Laterality
- Discipline: Neuropsychology
- Language: English
- Edited by: Markus Hausmann, Lesley Rogers, René Westerhausen

Publication details
- History: 1996–present
- Publisher: Routledge
- Frequency: Bimonthly
- Impact factor: 2.167 (2021)

Standard abbreviations
- ISO 4: Laterality

Indexing
- ISSN: 1357-650X (print) 1464-0678 (web)
- LCCN: 2002238342
- OCLC no.: 1004529026

Links
- Journal homepage; Online access; Online archive;

= Laterality (journal) =

Laterality: Asymmetries of Body, Brain and Cognition is a bimonthly peer-reviewed academic journal covering the study of laterality and related behavioral and neurological factors, in human and non-human species. It was established in 1996, with Michael Corballis (University of Auckland), Chris McManus (University College London), and Phil Bryden (University of Waterloo) as founding editors-in-chief.
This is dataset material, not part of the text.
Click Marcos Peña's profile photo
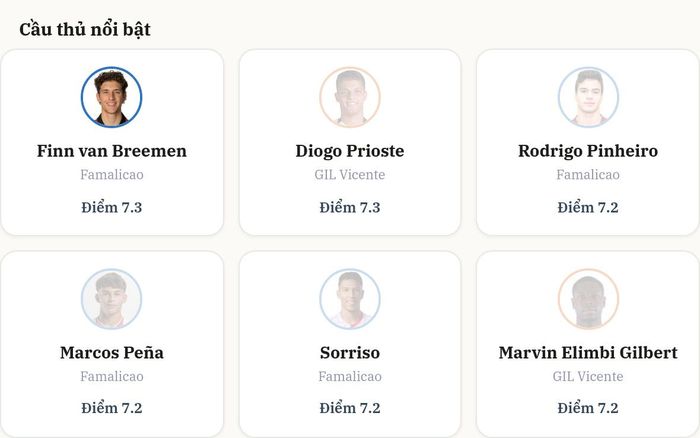The height and width of the screenshot is (438, 700). click(112, 299)
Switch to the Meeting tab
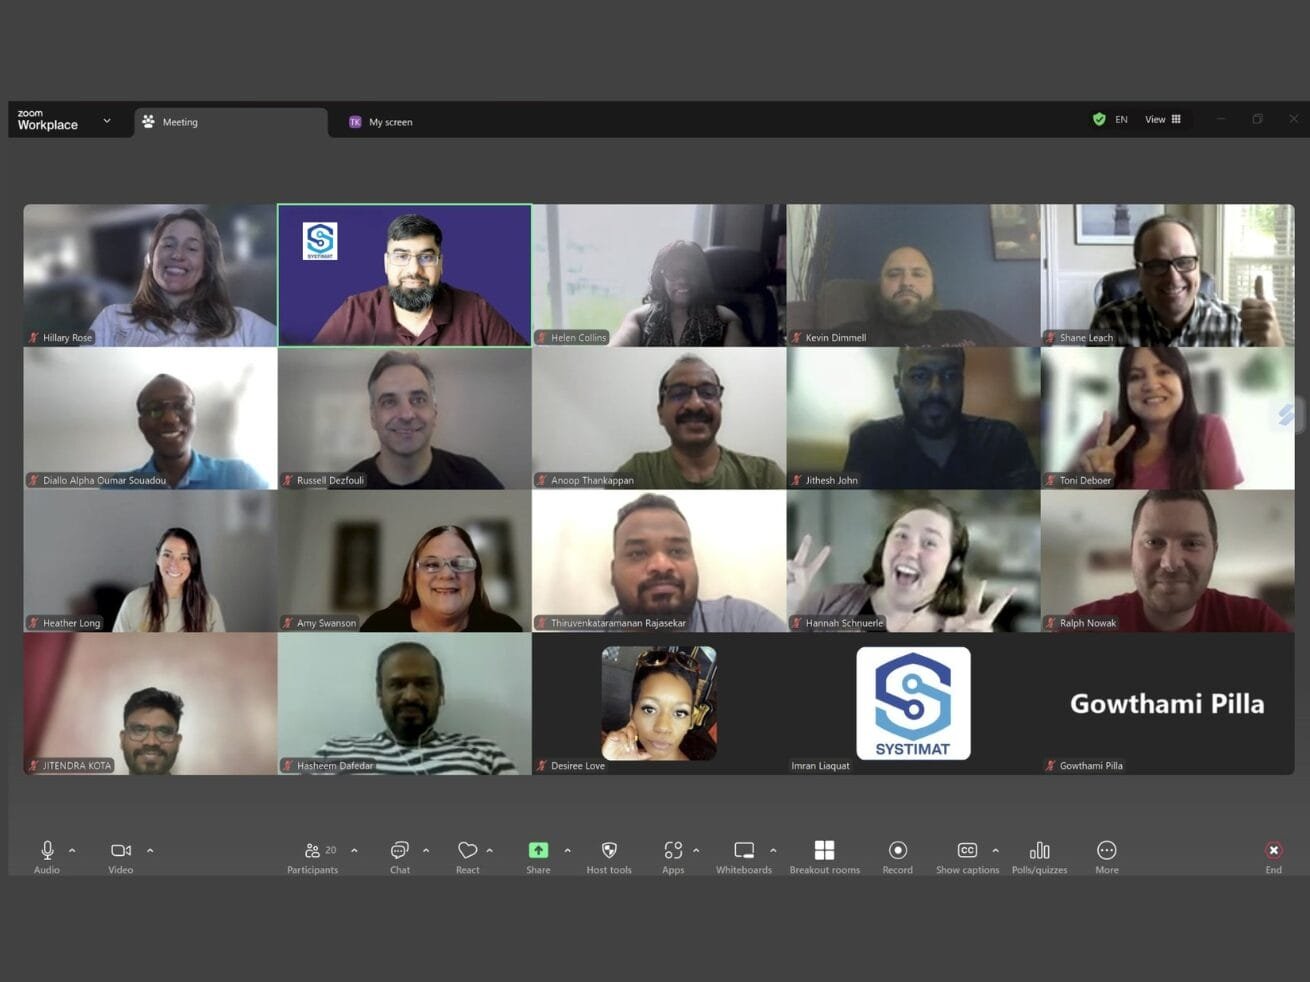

Michael Peters (University of Guelph) served as editor after Bryden's death in 1996. Mike Nicholls (Flinders University) and Giorgio Vallortigara (University of Trento) replaced Corballis and Peters in 2007 after McManus retired and continued as editors-in-chief until 2018. The current editors-in-chief are Markus Hausman (Durham University), Lesley Rogers (University of New England, Australia), and René Westerhausen (former University of Oslo).